I found myself watching a lot of videos on the Teaching Channel, but this one I shared in our twitter session, was inspiring for me: Differentiation in Math Using Computer Games. This teacher probably didn’t instantly have it all figured out how to differentiate or be able to integrate technology overnight, but his persistence and commitment to his students’ learning helped him to advocate for technology that enables him to differentiate instruction for his students. As teachers, we need to be brave and step out of our comfort zone to integrate new ideas, strategies, and tools into our practice, so students can be better prepared to innovate, creatively solve-problems, and direct their own learning as they figure out who and how they want to be in society.
I also stumbled upon this google site: STEM Curriculum Resources by Dr. Wesley Fryer because I wanted to find more examples of teachers using MinecraftEdu. This teacher compiles lessons and resources on various STEM tools that can be used in the classroom, an awesome resource!
References and Resources:
Bubbl – concept mapping software (http://bubbl.us)

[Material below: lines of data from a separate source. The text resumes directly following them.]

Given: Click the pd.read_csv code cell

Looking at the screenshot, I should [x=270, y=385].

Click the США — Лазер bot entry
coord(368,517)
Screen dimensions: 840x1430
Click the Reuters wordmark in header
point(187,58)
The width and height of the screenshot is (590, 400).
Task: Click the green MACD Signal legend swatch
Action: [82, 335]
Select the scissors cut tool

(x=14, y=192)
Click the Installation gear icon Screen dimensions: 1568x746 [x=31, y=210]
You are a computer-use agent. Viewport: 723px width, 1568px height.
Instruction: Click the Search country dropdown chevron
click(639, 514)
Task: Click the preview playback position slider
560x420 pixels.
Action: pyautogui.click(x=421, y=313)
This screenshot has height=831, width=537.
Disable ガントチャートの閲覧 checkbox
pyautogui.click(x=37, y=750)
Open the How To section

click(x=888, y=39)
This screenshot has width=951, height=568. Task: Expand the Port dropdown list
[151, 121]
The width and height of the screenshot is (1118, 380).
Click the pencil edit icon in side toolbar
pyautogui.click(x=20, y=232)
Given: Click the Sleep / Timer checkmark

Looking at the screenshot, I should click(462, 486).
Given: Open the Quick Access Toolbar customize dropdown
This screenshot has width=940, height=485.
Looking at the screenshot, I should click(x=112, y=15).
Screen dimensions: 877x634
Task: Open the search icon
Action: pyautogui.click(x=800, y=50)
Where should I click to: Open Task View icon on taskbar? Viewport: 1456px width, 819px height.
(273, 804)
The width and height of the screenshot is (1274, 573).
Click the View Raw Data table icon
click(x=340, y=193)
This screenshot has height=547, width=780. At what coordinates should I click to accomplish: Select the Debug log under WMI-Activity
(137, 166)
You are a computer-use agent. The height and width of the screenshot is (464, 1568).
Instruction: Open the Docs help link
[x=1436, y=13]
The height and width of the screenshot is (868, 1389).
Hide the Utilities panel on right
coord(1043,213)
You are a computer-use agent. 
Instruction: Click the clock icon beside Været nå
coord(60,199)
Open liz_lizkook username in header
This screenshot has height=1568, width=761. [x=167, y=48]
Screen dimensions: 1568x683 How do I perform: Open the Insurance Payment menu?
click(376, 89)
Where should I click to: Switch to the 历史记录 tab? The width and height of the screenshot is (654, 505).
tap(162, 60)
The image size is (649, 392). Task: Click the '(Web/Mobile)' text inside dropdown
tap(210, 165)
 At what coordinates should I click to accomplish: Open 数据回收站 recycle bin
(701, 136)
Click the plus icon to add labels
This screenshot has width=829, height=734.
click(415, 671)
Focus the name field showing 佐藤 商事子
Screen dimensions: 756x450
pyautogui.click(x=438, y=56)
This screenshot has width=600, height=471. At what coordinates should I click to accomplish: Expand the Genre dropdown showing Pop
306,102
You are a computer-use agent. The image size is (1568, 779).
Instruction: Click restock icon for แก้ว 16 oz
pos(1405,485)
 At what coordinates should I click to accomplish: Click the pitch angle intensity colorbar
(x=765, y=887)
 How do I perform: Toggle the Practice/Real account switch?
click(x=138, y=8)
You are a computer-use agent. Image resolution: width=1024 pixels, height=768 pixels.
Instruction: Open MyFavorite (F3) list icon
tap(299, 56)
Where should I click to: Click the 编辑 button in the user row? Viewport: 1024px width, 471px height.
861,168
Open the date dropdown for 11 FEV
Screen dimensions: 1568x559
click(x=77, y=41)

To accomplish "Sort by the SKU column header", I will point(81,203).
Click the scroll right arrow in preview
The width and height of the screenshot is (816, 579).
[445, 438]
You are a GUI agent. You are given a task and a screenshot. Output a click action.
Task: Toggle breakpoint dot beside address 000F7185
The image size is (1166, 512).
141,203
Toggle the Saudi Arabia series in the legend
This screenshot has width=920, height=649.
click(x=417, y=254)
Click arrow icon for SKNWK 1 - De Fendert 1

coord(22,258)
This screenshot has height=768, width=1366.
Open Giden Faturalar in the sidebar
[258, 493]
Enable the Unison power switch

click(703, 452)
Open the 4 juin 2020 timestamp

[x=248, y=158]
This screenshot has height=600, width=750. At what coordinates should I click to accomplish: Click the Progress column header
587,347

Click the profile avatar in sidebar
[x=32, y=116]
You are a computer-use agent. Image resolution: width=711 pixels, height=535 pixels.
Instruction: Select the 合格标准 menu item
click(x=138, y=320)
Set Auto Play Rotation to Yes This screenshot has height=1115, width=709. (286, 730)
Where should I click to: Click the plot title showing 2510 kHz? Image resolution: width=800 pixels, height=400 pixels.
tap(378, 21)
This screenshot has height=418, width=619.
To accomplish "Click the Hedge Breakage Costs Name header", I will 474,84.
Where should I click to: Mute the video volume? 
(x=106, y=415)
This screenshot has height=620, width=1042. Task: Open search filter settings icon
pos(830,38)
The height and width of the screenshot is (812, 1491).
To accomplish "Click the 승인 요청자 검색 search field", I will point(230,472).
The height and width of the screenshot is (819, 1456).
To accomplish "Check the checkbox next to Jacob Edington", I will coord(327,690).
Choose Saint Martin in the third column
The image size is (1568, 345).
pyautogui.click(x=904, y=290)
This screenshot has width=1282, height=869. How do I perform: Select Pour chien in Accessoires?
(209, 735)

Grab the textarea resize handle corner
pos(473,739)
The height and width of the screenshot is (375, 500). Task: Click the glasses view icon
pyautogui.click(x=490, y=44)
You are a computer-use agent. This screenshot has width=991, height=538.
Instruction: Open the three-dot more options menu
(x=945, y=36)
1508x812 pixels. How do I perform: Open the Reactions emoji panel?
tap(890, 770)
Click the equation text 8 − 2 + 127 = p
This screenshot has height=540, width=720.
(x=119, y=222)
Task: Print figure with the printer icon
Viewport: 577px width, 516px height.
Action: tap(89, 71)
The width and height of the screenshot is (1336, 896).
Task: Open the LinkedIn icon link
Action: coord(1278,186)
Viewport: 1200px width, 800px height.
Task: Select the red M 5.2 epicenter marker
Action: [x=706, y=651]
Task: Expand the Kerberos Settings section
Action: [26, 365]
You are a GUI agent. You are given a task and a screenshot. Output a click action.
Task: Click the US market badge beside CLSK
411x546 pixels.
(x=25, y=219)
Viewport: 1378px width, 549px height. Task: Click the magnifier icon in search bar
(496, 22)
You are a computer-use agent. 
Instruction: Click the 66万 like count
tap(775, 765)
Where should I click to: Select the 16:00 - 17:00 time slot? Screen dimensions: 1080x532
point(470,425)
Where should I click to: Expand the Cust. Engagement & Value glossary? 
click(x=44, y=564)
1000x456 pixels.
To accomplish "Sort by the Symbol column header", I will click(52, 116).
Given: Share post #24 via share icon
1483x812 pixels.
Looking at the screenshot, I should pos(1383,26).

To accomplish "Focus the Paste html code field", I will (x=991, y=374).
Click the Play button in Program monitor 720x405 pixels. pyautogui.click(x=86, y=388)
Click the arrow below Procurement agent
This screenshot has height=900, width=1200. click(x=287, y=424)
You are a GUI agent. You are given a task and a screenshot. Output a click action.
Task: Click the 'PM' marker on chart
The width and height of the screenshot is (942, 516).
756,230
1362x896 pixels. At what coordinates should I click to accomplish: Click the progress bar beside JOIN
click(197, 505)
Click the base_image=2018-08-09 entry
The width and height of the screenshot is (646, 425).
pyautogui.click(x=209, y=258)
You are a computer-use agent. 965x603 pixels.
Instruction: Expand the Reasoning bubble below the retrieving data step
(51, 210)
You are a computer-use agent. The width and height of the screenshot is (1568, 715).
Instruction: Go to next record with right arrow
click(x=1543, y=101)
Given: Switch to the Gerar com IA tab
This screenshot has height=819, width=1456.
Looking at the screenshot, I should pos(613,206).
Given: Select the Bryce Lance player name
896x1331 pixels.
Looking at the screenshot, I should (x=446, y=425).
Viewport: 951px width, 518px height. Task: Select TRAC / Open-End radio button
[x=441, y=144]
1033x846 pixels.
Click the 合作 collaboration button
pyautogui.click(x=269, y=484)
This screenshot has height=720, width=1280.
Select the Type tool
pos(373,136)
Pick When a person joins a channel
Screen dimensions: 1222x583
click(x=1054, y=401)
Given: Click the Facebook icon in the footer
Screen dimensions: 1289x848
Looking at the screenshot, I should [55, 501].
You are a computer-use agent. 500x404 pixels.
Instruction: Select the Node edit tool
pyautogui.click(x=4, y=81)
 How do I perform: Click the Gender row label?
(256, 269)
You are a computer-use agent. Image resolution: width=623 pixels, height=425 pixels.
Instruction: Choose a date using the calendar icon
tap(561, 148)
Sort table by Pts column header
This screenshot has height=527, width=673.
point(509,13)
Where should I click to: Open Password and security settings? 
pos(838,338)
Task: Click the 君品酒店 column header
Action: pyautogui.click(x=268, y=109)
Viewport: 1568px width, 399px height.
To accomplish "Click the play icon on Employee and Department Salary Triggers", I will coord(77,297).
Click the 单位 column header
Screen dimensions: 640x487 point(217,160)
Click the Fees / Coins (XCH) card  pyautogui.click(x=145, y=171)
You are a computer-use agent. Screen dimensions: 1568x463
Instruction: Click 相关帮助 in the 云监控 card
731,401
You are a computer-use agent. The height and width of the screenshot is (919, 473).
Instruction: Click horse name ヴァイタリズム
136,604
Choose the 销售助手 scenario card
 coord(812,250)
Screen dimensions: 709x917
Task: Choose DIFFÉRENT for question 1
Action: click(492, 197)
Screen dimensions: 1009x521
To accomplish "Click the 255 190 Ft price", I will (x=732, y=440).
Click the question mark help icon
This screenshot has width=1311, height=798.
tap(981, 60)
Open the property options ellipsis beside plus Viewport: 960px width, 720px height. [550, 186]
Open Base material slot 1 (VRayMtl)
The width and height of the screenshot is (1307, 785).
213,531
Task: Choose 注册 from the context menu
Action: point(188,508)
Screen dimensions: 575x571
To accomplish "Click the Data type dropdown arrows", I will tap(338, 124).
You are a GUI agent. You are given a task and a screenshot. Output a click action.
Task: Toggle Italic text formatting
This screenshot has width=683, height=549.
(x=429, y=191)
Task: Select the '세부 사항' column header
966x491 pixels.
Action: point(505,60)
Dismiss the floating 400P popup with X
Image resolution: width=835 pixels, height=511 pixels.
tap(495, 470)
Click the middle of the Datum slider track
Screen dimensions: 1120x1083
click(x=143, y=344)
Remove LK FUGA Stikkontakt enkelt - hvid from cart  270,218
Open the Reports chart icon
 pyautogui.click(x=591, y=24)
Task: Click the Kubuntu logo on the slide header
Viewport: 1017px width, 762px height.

Fryer, W. STEM Curriculum Resources by Dr. Wesley. Google Site: http://stem.wesfryer.com/home/minecraft
Learning in Afterschool & Summer Project (LIA) Retrieved from: http://www.learninginafterschool.org/position.htm
McCarthy, J. (July 23, 2014). 3 Ways to Plan for Diverse Learners: What Teachers Do. Edutopia.org. Retrieved from: http://www.edutopia.org/blog/differentiated-instruction-ways-to-plan-john-mccarthy
Methods of Differentiation in the Classroom. 2010. BBC Active, Educational Publishers. Retrieved from: http://www.bbcactive.com/BBCActiveIdeasandResources/MethodsofDifferentiationintheClassroom.aspx
Pronovost, R. Video: Differentiating in Math using Computer Games. Teaching Channel. Retrieved on January 25, 2015 from https://www.teachingchannel.org/videos/differentiating-in-math
Tomlinson, C.A. (2001). How to Differentiate Instruction in Mixed-Ability Classrooms, 2nd Ed. Association for Supervision and Curriculum Development (ASCD): Alexandria.